# Material shown
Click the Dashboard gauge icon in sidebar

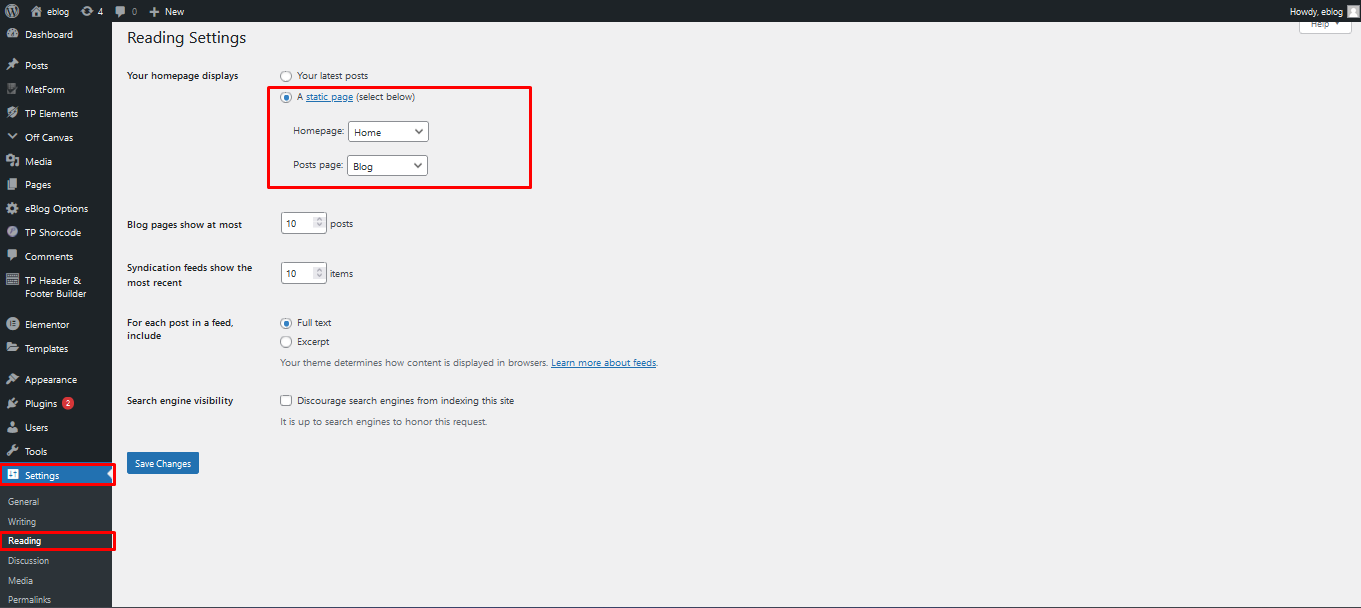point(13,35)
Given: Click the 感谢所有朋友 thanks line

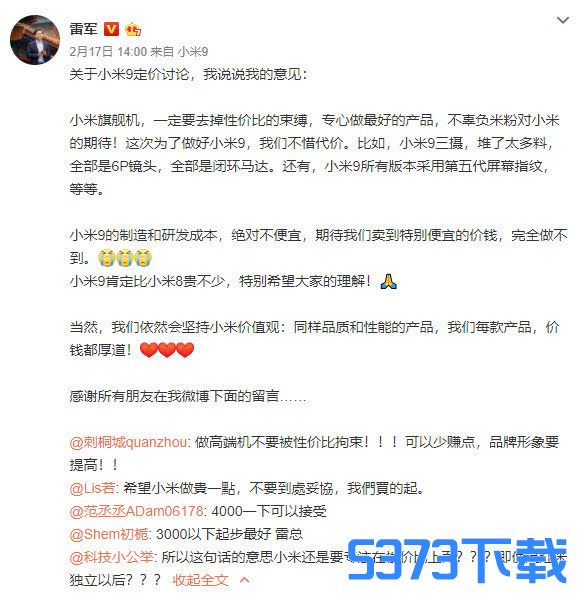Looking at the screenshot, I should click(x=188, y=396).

--

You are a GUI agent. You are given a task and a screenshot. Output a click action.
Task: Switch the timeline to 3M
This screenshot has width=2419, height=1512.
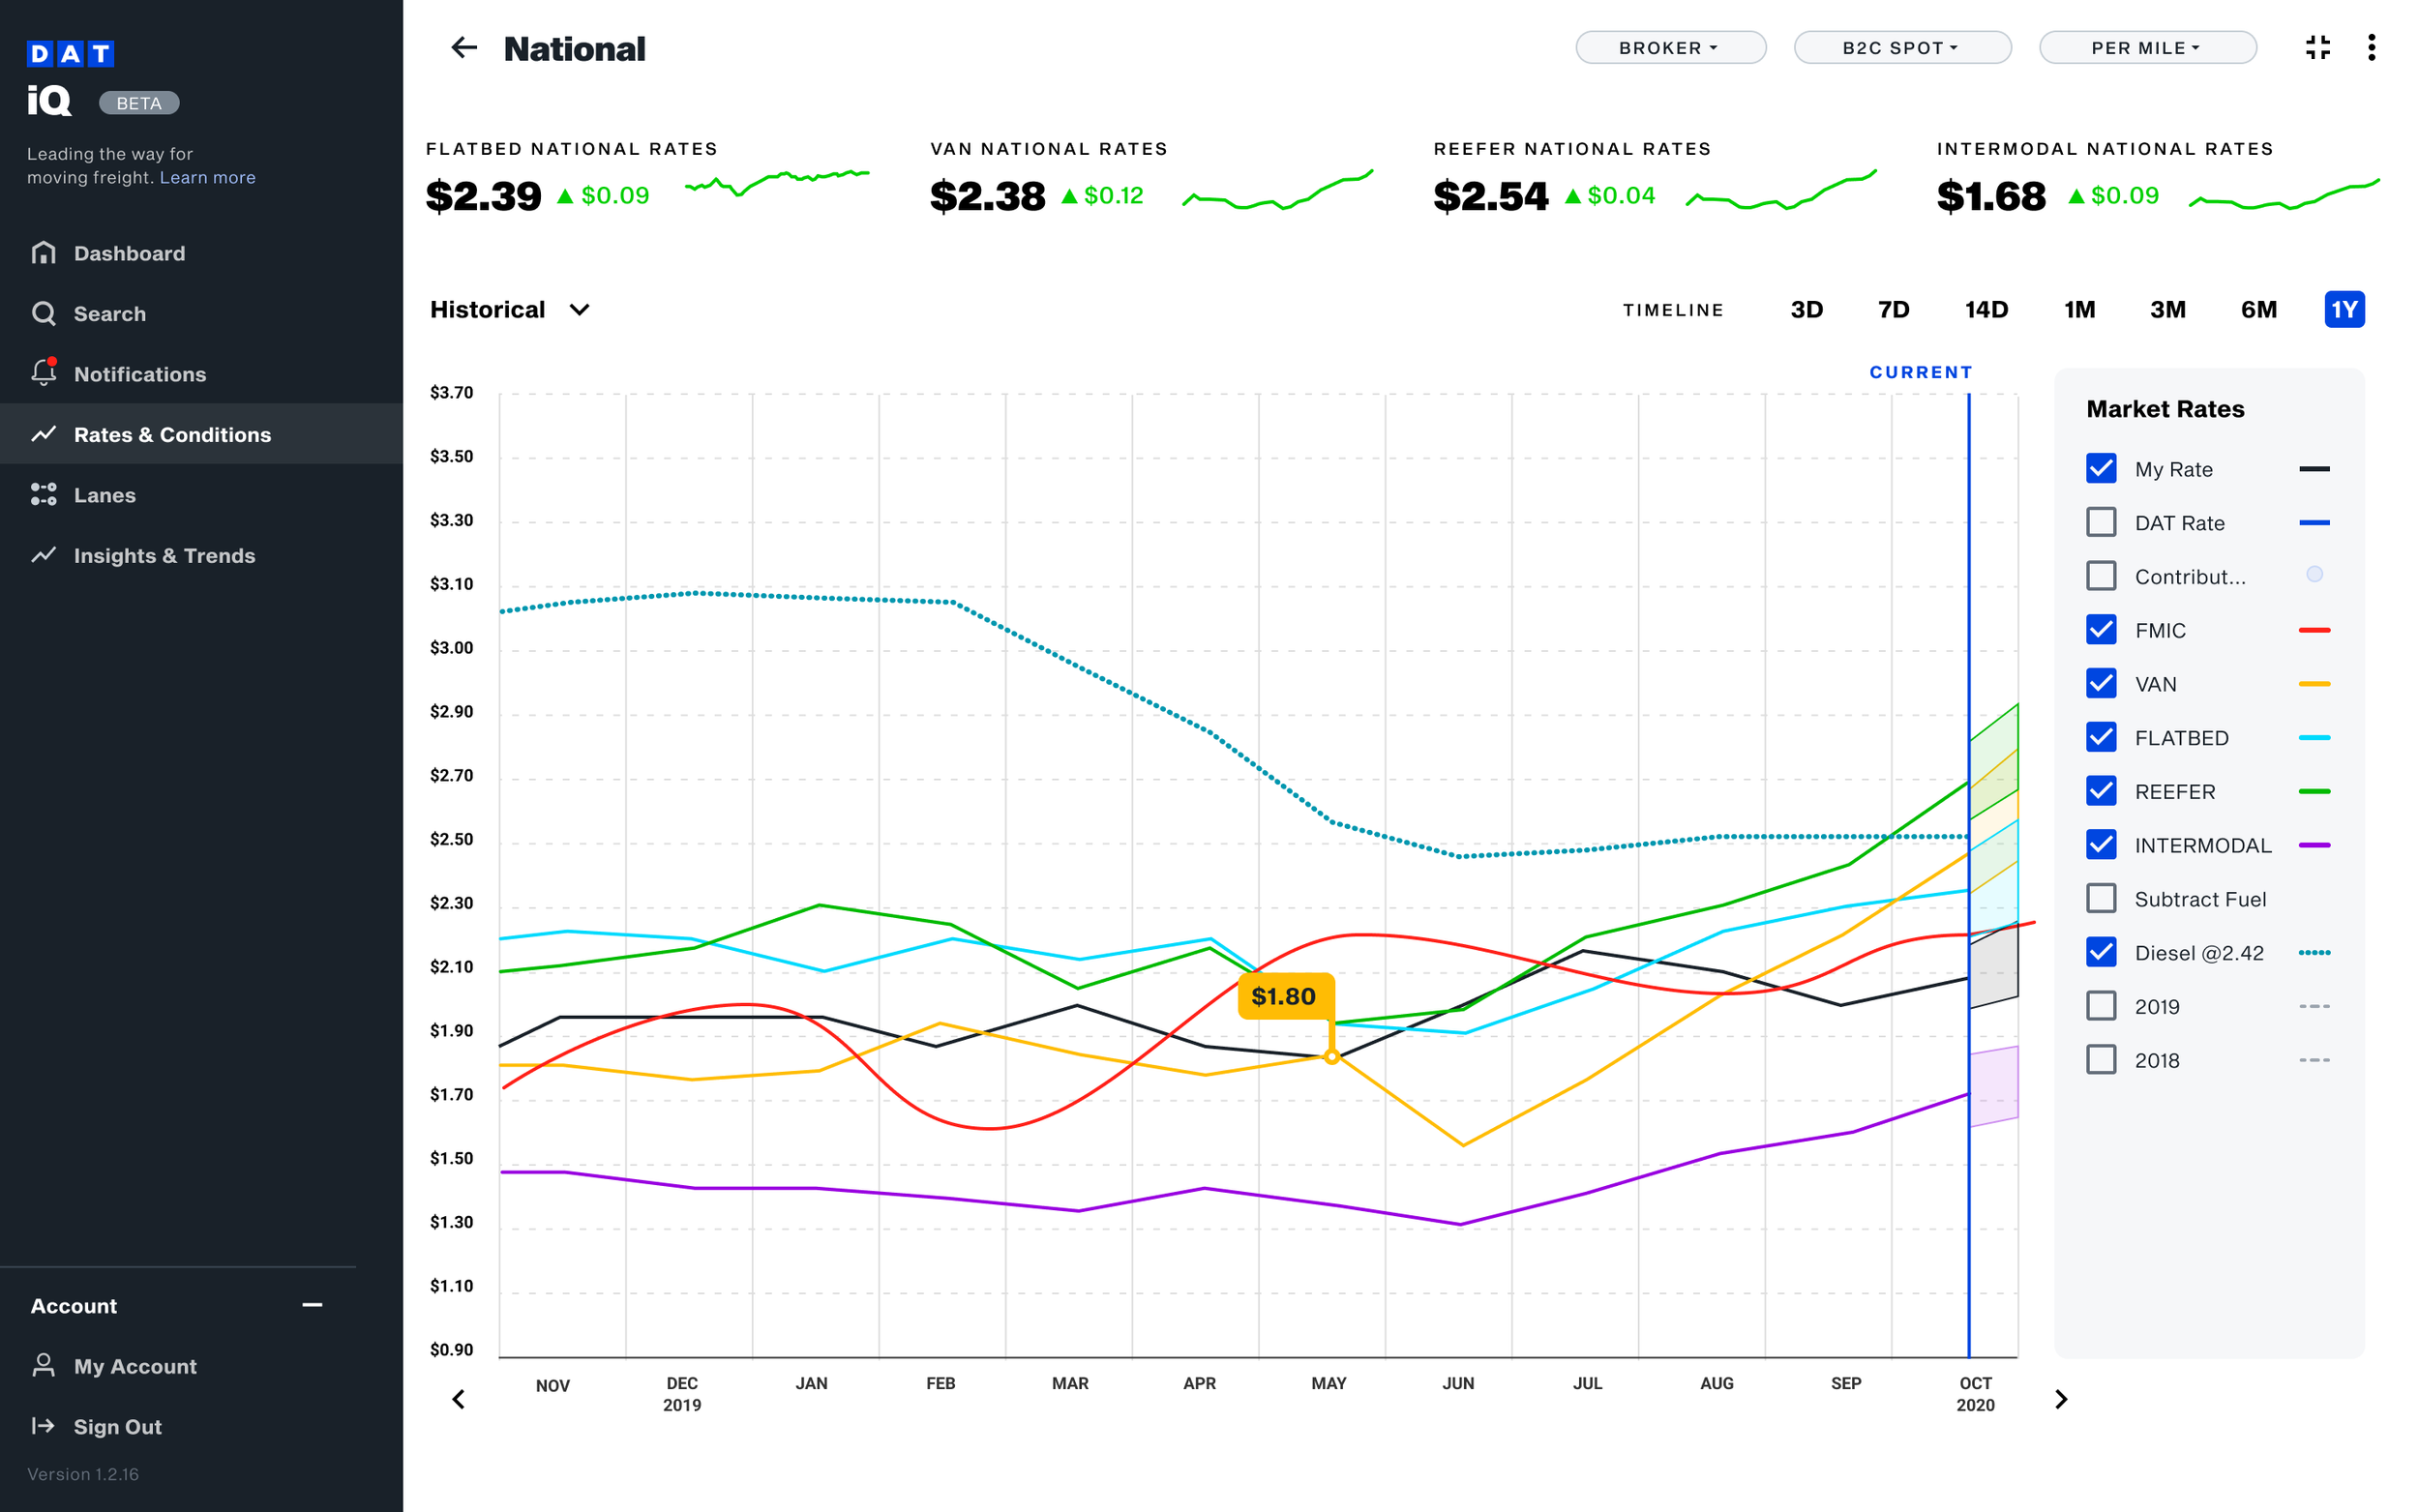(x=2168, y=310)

# What is being asked
Can you copy the material word for word from the line with "You are a GUI" up to and including the line with "(x=2168, y=310)", leaving the pictures out?

# Output for this exercise
You are a GUI agent. You are given a task and a screenshot. Output a click action.
Task: Switch the timeline to 3M
This screenshot has width=2419, height=1512.
(x=2168, y=310)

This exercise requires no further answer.